同社が製造するDAC装置は固体吸着剤を使用し、これを冷却すると大気中のCO2を吸収する仕組み。回収したCO2は地下に永久保存するか、合成燃料や低炭素コンクリート、そのほかのCO2を必要とする工業製品の製造に使用する。「フェニックス・ビジネス・ジャーナル」紙電子版(6月5日)によると、同社はグーグル傘下のアルファベット、アマゾン、JPモルガン・チェース、メタ・プラットフォームズ、マイクロソフトなどの大手企業を顧客とし、パートナーシップを結んでいる。2023年9月にはアマゾンと協力して10万トンの炭素除去クレジットを同社やそのサプライヤー、パートナー企業、顧客が利用できるようにすることも発表していた。

同社は全米で立地調査を行っていたが、クリーンエネルギーの利用可能性や労働力のほか、アリゾナ商業公社やアリゾナ州立大学など地元の広範な組織的支援が得られることを勘案して、同州に製造拠点を置くことを決定したとされる。
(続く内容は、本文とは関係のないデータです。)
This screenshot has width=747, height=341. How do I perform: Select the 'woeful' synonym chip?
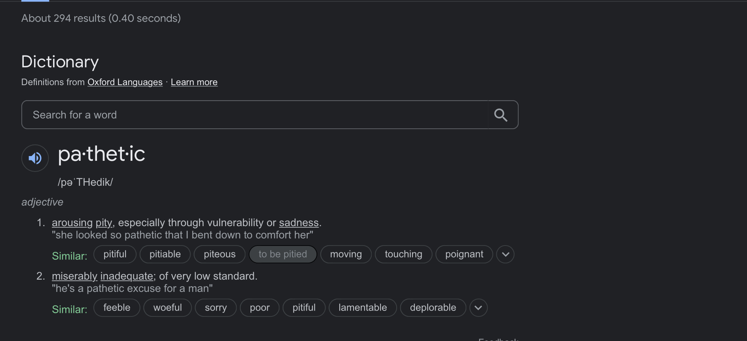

同社の最高経営責任者(CEO)のエイドリアン・コーレス氏は「アリゾナ州の活気あるイノベーションエコシステムとクリーンテクノロジーへの取り組みは、当社の製造拠点として最適な場所だ。ここでチームを拡大するにつれて、全てのフルタイムの従業員に魅力的な賃金と包括的な福利厚生パッケージを提供することに尽力する」と述べている。

同州のケイティ・ホッブス知事(民主党)は「世界初の施設がアリゾナに設立されることを誇りに思う。この施設はアリゾナにとってクリーンエネルギー経済を発展させ、急成長するアリゾナの製造業を支える熟練の雇用を創出する重要な節目となる」と述べた。同州でのクリーンエネルギー事業の動向が注目される。